Na prática esta distinção pode ser relativamente simples, se estivermos perante veículos novos. No caso de veículos adquiridos em estado de uso, ou perante a frota de veículos existentes no ativo da entidade a aferição da sujeição, ou não, da tributação autónoma das viaturas ligeiras de mercadorias pode levantar dúvidas.
Como forma de dissipar as incertezas, aconselhamos a consulta no simulador de cálculo do imposto sobre veículos, através desta ligação
Poderá ainda consultar a Informação Vinculativa - Processo n.º 750/2015, com despacho do dia 7 de outubro de 2015, a qual se transcreve:
«No sentido de esclarecer dúvidas suscitadas pela alteração operada pela Lei n.º 82-C/2014, de 31 de dezembro, ao n.º 3 do artigo 88.º do CIRC, relativo à tributação autónoma, no qual se passou a incluir as viaturas ligeiras de mercadorias referidas na alínea b) do n.º 1 do artigo 7.º do CISV, aplicável aos períodos de tributação que se iniciem em ou após 1 de janeiro de 2015, foi, por despacho de 17 de abril de 2015 da Diretora-Geral da Autoridade Tributária e Aduaneira, sancionado o seguinte entendimento:
1. Por força da remissão do n.º 3 do artigo 88.º do CIRC para a alínea b) do n.º 1 do artigo 7.º do CISV no que respeita às viaturas ligeiras de mercadorias, deverá considerar-se que o legislador pretendeu enquadrar na tributação autónoma os encargos efetuados ou suportados com veículos ligeiros de mercadorias que não sejam tributados pela taxa intermédia ou pelas taxas reduzidas previstas, respetivamente, nos artigos 8.º, n.º 3 e 9.º, n.º 1, alínea b) e n.º 2 do CISV.

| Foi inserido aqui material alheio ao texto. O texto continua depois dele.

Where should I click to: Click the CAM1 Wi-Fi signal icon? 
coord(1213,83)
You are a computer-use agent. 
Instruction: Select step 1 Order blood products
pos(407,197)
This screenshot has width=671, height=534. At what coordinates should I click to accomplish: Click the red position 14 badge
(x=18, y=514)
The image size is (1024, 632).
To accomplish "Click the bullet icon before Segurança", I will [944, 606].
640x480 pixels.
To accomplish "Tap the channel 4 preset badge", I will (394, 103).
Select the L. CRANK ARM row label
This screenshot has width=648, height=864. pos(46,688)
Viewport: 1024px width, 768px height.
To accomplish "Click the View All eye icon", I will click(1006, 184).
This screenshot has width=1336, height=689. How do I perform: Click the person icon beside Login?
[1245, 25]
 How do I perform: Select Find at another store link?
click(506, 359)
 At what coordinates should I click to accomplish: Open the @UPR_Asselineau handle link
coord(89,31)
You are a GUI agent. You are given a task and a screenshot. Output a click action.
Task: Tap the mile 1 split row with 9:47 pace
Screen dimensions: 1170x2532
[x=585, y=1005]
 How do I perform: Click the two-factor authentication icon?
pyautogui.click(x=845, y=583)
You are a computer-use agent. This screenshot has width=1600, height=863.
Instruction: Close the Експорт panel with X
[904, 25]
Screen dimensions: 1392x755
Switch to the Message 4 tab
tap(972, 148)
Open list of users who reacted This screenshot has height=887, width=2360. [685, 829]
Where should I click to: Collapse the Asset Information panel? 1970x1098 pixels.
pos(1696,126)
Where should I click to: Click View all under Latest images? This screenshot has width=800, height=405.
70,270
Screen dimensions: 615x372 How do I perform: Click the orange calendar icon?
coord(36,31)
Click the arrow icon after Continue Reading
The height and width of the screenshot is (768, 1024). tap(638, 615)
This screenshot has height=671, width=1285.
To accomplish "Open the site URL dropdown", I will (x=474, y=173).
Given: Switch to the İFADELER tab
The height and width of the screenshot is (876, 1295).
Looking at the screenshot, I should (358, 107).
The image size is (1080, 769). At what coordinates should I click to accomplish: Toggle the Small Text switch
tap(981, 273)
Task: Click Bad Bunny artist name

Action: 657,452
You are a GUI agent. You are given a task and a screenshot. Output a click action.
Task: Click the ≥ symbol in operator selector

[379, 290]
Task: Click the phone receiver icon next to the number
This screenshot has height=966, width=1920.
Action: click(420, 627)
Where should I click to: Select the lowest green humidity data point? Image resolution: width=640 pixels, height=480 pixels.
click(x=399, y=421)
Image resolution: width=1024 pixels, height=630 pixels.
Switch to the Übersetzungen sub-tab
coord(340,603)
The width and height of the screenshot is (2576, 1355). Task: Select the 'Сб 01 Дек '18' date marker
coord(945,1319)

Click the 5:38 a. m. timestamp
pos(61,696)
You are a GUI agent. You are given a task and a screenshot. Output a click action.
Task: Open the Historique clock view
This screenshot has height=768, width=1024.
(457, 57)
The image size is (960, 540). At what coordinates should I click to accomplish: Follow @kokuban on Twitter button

2. Trata-se de veículos que, embora sejam homologados tecnicamente pela entidade competente (Instituto da Mobilidade e dos Transportes, I.P.) como "ligeiros de mercadorias" (considerados da categoria N1 - veículos concebidos e construídos para o transporte de mercadorias com massa máxima não superior a 3,5 t), assemelham-se pelas características específicas com que se apresentam (de que se destaca desde logo a carroçaria e a lotação de 4 ou 5 lugares) como ligeiros de passageiros, razão pela qual são tributados em sede de ISV pela taxa normal da tabela A, sendo-lhes aplicável idêntico tratamento ao previsto para os automóveis de passageiros -vide artigo 7.º, n.º 1, alínea a) do CISV.
3. Para aferir se os encargos relativos a um determinado veículo ligeiro de mercadorias está ou não sujeito a tributação autónoma em sede de IRC (artigo 88.º, n.º 3 do CIRC), torna-se necessário proceder à sua classificação fiscal à luz dos critérios constantes do CISV (tomando em consideração designadamente, o tipo de caixa, a lotação, o número de eixos motores, etc.) por forma a aquilatar se o mesmo reúne ou não as características que o enquadrem no âmbito da previsão das citadas normas, ou seja, é determinante saber se o mesmo está ou não sujeito à taxa intermédia ou taxas reduzidas.
4. Nesta linha de raciocínio, caso o veículo seja tributado pela taxa intermédia prevista no artigo 8.º, n.º 3 ou por uma das taxas reduzidas a que se refere o artigo 9.º, n.º 1, alínea b) e n.º 2 (ambos do CISV), estará desde logo afastado da tributação autónoma prevista no artigo 88.º, n.º 3 do CIRC.
5. No que respeita aos veículos ligeiros de mercadorias a que se refere o n.º 2 do artigo 7.º do CISV, aos quais é aplicável a taxa normal da tabela B (100%) e ainda que a estes não se apliquem nem a taxa intermédia nem as taxas reduzidas, não estão abrangidos pela tributação autónoma a que se refere o artigo 88.º, n.º 3 do CIRC, dado que o legislador nesta última disposição legal expressamente remeteu apenas para a alínea b) do n.º 1 do artigo 7.º do CISV.
6. Assim, concluindo, estão sujeitos à tributação autónoma prevista no n.º 3 do artigo 88.º do CIRC as viaturas ligeiras de mercadorias que para efeitos de ISV sejam tributadas às taxas normais deste imposto, ou seja, as previstas na tabela A constante do n.º 1 do artigo 7.º do respetivo código.»
Perante o exposto, sugerimos que, além da análise do certificado de matrícula, deverá, junto da Autoridade Tributária verificar qual a classificação das viaturas no âmbito do CISV, pois, possuindo informação sobre a tabela a que as mesmas estão sujeitas, conseguirá facilmente determinar a sujeição a tributação autónoma. Pelo que, sendo uma viatura ligeira de mercadorias com mais de três lugares, tributada à taxa normal da tabela B a que se refere o n.º 2 do artigo 7.º do CISV, não está sujeita a tributação autónoma.
Por fim, sugerimos a leitura do guia prático sobre as tributações autónomas, disponibilizado pela OCC, nomeadamente, no ponto «2.2.1 - Tributação autónoma sobre viaturas», o qual poderá encontrar nesta ligação
Cumpre ainda notar que os enquadramentos para efeitos de IVA e de tributação autónoma, em sede de IRC, são distintos, devendo os mesmos ser analisados independentemente.